Dataset entries
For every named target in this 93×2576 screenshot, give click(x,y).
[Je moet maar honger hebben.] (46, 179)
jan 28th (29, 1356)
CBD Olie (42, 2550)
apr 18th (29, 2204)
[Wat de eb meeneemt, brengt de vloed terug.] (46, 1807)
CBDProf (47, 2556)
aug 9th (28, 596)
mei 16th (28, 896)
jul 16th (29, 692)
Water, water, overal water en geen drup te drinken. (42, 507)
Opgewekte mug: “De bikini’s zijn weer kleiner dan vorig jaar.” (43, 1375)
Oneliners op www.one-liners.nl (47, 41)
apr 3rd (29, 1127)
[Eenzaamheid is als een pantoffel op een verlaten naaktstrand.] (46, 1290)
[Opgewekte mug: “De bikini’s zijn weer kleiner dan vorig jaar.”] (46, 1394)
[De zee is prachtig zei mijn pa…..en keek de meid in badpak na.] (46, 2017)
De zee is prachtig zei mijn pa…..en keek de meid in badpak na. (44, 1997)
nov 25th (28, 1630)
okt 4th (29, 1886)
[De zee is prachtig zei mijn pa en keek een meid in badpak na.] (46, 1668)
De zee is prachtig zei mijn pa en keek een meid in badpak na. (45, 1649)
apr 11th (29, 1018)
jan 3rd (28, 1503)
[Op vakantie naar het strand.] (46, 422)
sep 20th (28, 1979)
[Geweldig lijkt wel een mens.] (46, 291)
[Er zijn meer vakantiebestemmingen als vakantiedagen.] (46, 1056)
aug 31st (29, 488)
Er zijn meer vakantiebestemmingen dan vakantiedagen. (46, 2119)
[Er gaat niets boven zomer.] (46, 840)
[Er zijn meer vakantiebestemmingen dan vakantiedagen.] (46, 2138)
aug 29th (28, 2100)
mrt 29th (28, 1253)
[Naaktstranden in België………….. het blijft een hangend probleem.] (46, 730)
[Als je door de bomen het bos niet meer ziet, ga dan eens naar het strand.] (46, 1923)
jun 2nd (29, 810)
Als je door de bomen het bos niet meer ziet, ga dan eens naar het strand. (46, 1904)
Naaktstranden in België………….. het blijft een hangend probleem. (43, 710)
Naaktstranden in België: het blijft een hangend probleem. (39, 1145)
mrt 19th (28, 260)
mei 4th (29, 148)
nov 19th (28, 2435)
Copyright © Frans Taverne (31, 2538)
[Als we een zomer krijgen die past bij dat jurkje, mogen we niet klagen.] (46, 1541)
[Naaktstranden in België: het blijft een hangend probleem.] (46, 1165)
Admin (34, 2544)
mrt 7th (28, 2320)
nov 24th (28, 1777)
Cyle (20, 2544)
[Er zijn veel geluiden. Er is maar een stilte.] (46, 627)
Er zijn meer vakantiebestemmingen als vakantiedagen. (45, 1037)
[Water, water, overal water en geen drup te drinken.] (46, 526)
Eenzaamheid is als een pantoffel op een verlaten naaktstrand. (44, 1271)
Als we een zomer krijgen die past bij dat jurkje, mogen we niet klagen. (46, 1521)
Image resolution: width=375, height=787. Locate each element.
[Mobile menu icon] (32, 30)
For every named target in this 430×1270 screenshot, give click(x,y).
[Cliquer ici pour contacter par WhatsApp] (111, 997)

§ **What is being asked**
Repeat the data above in full, word for word.

§ **Result**
For every named target in this 93×2576 screenshot, give click(x,y).
[Je moet maar honger hebben.] (46, 179)
jan 28th (29, 1356)
CBD Olie (42, 2550)
apr 18th (29, 2204)
[Wat de eb meeneemt, brengt de vloed terug.] (46, 1807)
CBDProf (47, 2556)
aug 9th (28, 596)
mei 16th (28, 896)
jul 16th (29, 692)
Water, water, overal water en geen drup te drinken. (42, 507)
Opgewekte mug: “De bikini’s zijn weer kleiner dan vorig jaar.” (43, 1375)
Oneliners op www.one-liners.nl (47, 41)
apr 3rd (29, 1127)
[Eenzaamheid is als een pantoffel op een verlaten naaktstrand.] (46, 1290)
[Opgewekte mug: “De bikini’s zijn weer kleiner dan vorig jaar.”] (46, 1394)
[De zee is prachtig zei mijn pa…..en keek de meid in badpak na.] (46, 2017)
De zee is prachtig zei mijn pa…..en keek de meid in badpak na. (44, 1997)
nov 25th (28, 1630)
okt 4th (29, 1886)
[De zee is prachtig zei mijn pa en keek een meid in badpak na.] (46, 1668)
De zee is prachtig zei mijn pa en keek een meid in badpak na. (45, 1649)
apr 11th (29, 1018)
jan 3rd (28, 1503)
[Op vakantie naar het strand.] (46, 422)
sep 20th (28, 1979)
[Geweldig lijkt wel een mens.] (46, 291)
[Er zijn meer vakantiebestemmingen als vakantiedagen.] (46, 1056)
aug 31st (29, 488)
Er zijn meer vakantiebestemmingen dan vakantiedagen. (46, 2119)
[Er gaat niets boven zomer.] (46, 840)
[Er zijn meer vakantiebestemmingen dan vakantiedagen.] (46, 2138)
aug 29th (28, 2100)
mrt 29th (28, 1253)
[Naaktstranden in België………….. het blijft een hangend probleem.] (46, 730)
[Als je door de bomen het bos niet meer ziet, ga dan eens naar het strand.] (46, 1923)
jun 2nd (29, 810)
Als je door de bomen het bos niet meer ziet, ga dan eens naar het strand. (46, 1904)
Naaktstranden in België………….. het blijft een hangend probleem. (43, 710)
Naaktstranden in België: het blijft een hangend probleem. (39, 1145)
mrt 19th (28, 260)
mei 4th (29, 148)
nov 19th (28, 2435)
Copyright © Frans Taverne (31, 2538)
[Als we een zomer krijgen die past bij dat jurkje, mogen we niet klagen.] (46, 1541)
[Naaktstranden in België: het blijft een hangend probleem.] (46, 1165)
Admin (34, 2544)
mrt 7th (28, 2320)
nov 24th (28, 1777)
Cyle (20, 2544)
[Er zijn veel geluiden. Er is maar een stilte.] (46, 627)
Er zijn meer vakantiebestemmingen als vakantiedagen. (45, 1037)
[Water, water, overal water en geen drup te drinken.] (46, 526)
Eenzaamheid is als een pantoffel op een verlaten naaktstrand. (44, 1271)
Als we een zomer krijgen die past bij dat jurkje, mogen we niet klagen. (46, 1521)
Image resolution: width=375, height=787. Locate each element.
[Mobile menu icon] (32, 30)
For every named target in this 430×1270 screenshot, give click(x,y).
[Cliquer ici pour contacter par WhatsApp] (111, 997)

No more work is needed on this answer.